Bone Head Gameplay & History

Here’s a genuine ultra-rarity for the collector — Bone Head, an electromechanical single-player from Genco, one of the pioneering names of the earliest coin-op amusement industry, designed by the legendary Steve Kordek. With light-based scoring and an astonishingly low confirmed run of just 89 machines, it’s one of the scarcest titles a collector could ever hope to encounter.

The available details on this ancient machine are modest, centered simply on its two flippers, but its provenance and rarity make it genuinely remarkable. Genco was one of the industry’s true pioneers, active in the formative decades when pinball was transforming from a simple bagatelle into the flipper-driven game we know, and to have a machine designed by Steve Kordek — one of the towering figures of pinball history whose career spanned the entire evolution of the modern game — makes this a real piece of the story. With fewer than a hundred built, Bone Head is the kind of scarce artifact that fuels endless fascination among enthusiasts.

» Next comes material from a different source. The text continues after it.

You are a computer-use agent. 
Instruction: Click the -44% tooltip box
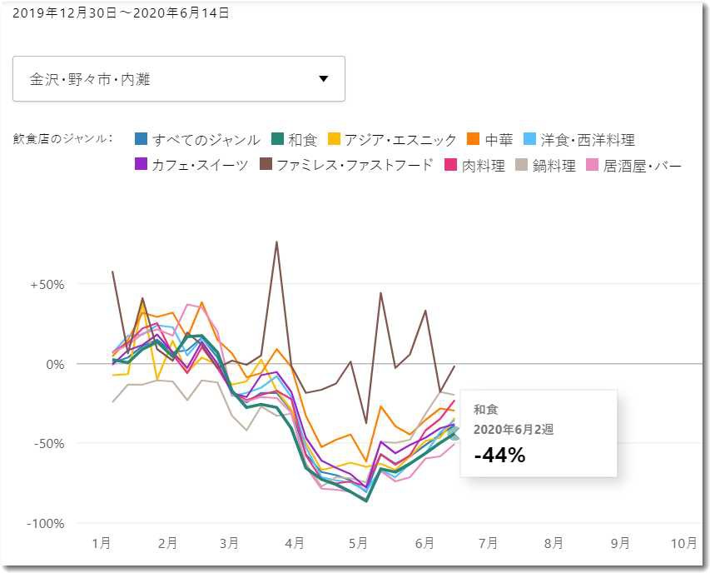click(x=539, y=433)
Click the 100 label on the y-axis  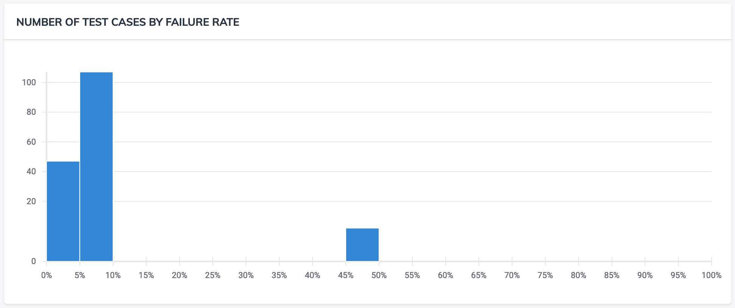tap(29, 83)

Bone Head is a treasure for the serious collector and historian, precisely because it barely exists and carries such a distinguished pedigree. That confirmed run of just 89 puts it among the rarest of the rare, a genuine ghost of pinball’s earliest chapters, touched by one of the medium’s foundational designers. Documentation is thin and survivors are scarce, which only deepens the intrigue for those who love the hobby’s deepest lore. For anyone who reveres the roots of the game and the legendary hands that shaped it, it’s a holy-grail rarity. You’ll almost certainly never see one, and that’s exactly what makes it so compelling. Drop a coin if you ever get the chance, and count yourself among the fortunate few. (Note: available data on this title is very limited.)